That's all. Sorry if it came across wrong.

_DictionaryGirl_

_DictionaryGirl_

NEWSWIRE

San Diego, CA

JUN 29, 2007 05:48 PM

Short said:
I'm sorry, but what is the problem with this?

Video games get otherwise un-interested kids to read enormous amounts of text. They get kids to work on their math. Problem solving. Critical thinking. Hand-eye coordination.

Do they do these things better than some kid sitting around watching TV? Absolutely.

Hosting LAN parties creates a community, gets kids in a safe environment after hours, and gets kids who might not ordinarily into a library into one. Maybe they won't actually read any books, but maybe they will. And, if they were ever thinking about it, well hell, at least they'll be in the right place.

I don't give a crap if librarians want to tell kids that the dewy-decimal system is a NSA secret and they could be deported for learning it. If it makes them want to learn, then it worked. Besides, they'll figure out they were getting bullshitted pretty quick.

Most of the people that I know, who know computers, or video games, or cooking, or pretty much anything practical are good with (whatever) because they figured it out. They got in there, figured out what they could, and then got some books or somebody smarter then they were to help them. Its called "learning", and it should be encouraged no matter what form it takes.

edited for spelling.



I really do think you have a lot of good ideas and applications here, that would be really cool if we were talking about public libraries. Especially the safe-environment-after-hours LAN parties. The problem here is that what the ALA was focusing on are college libraries. You would think that it would not be so much college librarians' problem to get uninterested freshmen into reading, or keep them in a safe environment after hours?

(Pixel coordinate grounding data)
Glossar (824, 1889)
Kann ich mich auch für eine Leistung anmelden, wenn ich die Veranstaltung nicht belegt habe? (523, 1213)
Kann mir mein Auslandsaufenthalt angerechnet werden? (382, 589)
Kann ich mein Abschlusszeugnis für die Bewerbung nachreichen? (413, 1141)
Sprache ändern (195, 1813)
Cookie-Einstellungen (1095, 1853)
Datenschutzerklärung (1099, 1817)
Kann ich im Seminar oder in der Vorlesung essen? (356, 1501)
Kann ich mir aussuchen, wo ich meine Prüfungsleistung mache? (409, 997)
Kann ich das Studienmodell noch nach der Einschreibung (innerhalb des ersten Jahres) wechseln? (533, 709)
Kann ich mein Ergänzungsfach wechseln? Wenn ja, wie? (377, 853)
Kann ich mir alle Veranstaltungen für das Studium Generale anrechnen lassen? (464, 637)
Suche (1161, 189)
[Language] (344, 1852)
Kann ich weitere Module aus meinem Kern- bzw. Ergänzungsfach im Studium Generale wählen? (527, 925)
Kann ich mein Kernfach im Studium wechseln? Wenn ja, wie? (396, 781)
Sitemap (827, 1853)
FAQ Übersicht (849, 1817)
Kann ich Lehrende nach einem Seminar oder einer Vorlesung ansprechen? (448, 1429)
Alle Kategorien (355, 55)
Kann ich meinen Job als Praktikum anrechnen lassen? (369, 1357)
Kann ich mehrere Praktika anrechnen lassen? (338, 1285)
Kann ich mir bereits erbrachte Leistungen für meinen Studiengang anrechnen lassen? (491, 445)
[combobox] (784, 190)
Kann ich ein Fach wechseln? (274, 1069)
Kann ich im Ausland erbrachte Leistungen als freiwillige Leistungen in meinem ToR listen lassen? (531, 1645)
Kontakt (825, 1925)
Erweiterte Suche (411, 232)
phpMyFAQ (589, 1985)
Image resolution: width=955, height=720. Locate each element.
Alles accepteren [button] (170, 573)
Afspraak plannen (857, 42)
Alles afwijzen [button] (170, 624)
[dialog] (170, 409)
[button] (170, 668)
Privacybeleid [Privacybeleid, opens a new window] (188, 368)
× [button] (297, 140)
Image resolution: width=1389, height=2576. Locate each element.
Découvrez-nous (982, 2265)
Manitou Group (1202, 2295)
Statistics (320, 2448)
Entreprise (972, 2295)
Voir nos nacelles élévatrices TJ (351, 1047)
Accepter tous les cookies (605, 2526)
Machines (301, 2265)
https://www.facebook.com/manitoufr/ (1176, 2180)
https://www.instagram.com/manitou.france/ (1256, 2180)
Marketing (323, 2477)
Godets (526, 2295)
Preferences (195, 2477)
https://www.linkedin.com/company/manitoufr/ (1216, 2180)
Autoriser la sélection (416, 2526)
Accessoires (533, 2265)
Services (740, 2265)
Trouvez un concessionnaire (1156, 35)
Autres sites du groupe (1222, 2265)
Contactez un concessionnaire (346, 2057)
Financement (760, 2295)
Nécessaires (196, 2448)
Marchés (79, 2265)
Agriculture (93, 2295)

| TASK STATEMENT |
Return the entire forum thread about video games in libraries word for word.

| ANSWER TO THE PROBLEM |
That's all. Sorry if it came across wrong.

_DictionaryGirl_

_DictionaryGirl_

NEWSWIRE

San Diego, CA

JUN 29, 2007 05:48 PM

Short said:
I'm sorry, but what is the problem with this?

Video games get otherwise un-interested kids to read enormous amounts of text. They get kids to work on their math. Problem solving. Critical thinking. Hand-eye coordination.

Do they do these things better than some kid sitting around watching TV? Absolutely.

Hosting LAN parties creates a community, gets kids in a safe environment after hours, and gets kids who might not ordinarily into a library into one. Maybe they won't actually read any books, but maybe they will. And, if they were ever thinking about it, well hell, at least they'll be in the right place.

I don't give a crap if librarians want to tell kids that the dewy-decimal system is a NSA secret and they could be deported for learning it. If it makes them want to learn, then it worked. Besides, they'll figure out they were getting bullshitted pretty quick.

Most of the people that I know, who know computers, or video games, or cooking, or pretty much anything practical are good with (whatever) because they figured it out. They got in there, figured out what they could, and then got some books or somebody smarter then they were to help them. Its called "learning", and it should be encouraged no matter what form it takes.

edited for spelling.



I really do think you have a lot of good ideas and applications here, that would be really cool if we were talking about public libraries. Especially the safe-environment-after-hours LAN parties. The problem here is that what the ALA was focusing on are college libraries. You would think that it would not be so much college librarians' problem to get uninterested freshmen into reading, or keep them in a safe environment after hours?